- Historical leaders: Cristina Vasini Leonardo La Torre Claudio Lavoyer
- Founded: 1998
- Dissolved: 2014
- Merger of: ADP, APA
- Merged into: UV
- Headquarters: 50, rue de Chambéry 11100 Aosta/Aoste
- Ideology: Christian democracy Social liberalism Social democracy
- Political position: Centre
- Regional coalition: Aosta Valley coalition

Website
- www.federationautonomiste.org (Archived)

= Autonomist Federation =

The Autonomist Federation (Fédération Autonomiste, FA) was a regionalist, centrist, Italian political party active in Aosta Valley. Social-liberal and social-democratic, the party's ideology lately tilted toward Christian democracy. The party's last leader was Claudio Lavoyer, a long-time regional councillor and former regional minister.

==History==
The party was founded in 1998 by the merger of the Progressive Democratic Autonomists, which included several splinters of the Italian Republican Party, and the Autonomist People's Alliance, basically formed by former members of the Italian Socialist Party. In the 1998 regional election the party list, which also included some members of the Christian Democratic Centre and the United Christian Democrats, obtained 9.7% of the vote and four regional councillors.

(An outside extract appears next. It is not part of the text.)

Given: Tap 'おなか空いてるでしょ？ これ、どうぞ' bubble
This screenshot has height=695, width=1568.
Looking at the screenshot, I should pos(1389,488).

In the 2001 the FA was merged with the Autonomists into Edelweiss (SA). In the 2003 regional election SA was the second-largest party with 19.8% of the vote, but the party soon split and the FA re-gained its autonomy in 2004.

In the 2008 regional election the party, which was part of the winning regionalist coalition, obtained 6.2% of the vote and two regional councillors (out of 35). Claudio Lavoyer was appointed to the regional government. In 2009 a group of Socialists, members of the Socialist Party at the national level, were expelled from the FA. In 2013 a larger group of Socialists, led by Leonardo La Torre, a former leader of the party, left and joined the Valdostan Union.

In the 2013 regional election the FA, which included the Union of Christian and Centre Democrats, obtained a mere 2.2% of the vote and was excluded from the Regional Council, after 15 years of continuous presence. As a result, Lavoyer resigned from party leader. In 2014 the party was merged into a short-lived outfit named "Create VdA", which was finally merged into the UV, of which La Torre was still a regional councillor.

==Leadership==
- Secretary: unknown (1998–2001), Cristina Vasini (2003–2008), Leonardo La Torre (2008–2012), Claudio Lavoyer (2012–2013)
- President: unknown (1998–2001), Guglielmo Piccolo (2003–2008), Cristina Vasini (2008–2014)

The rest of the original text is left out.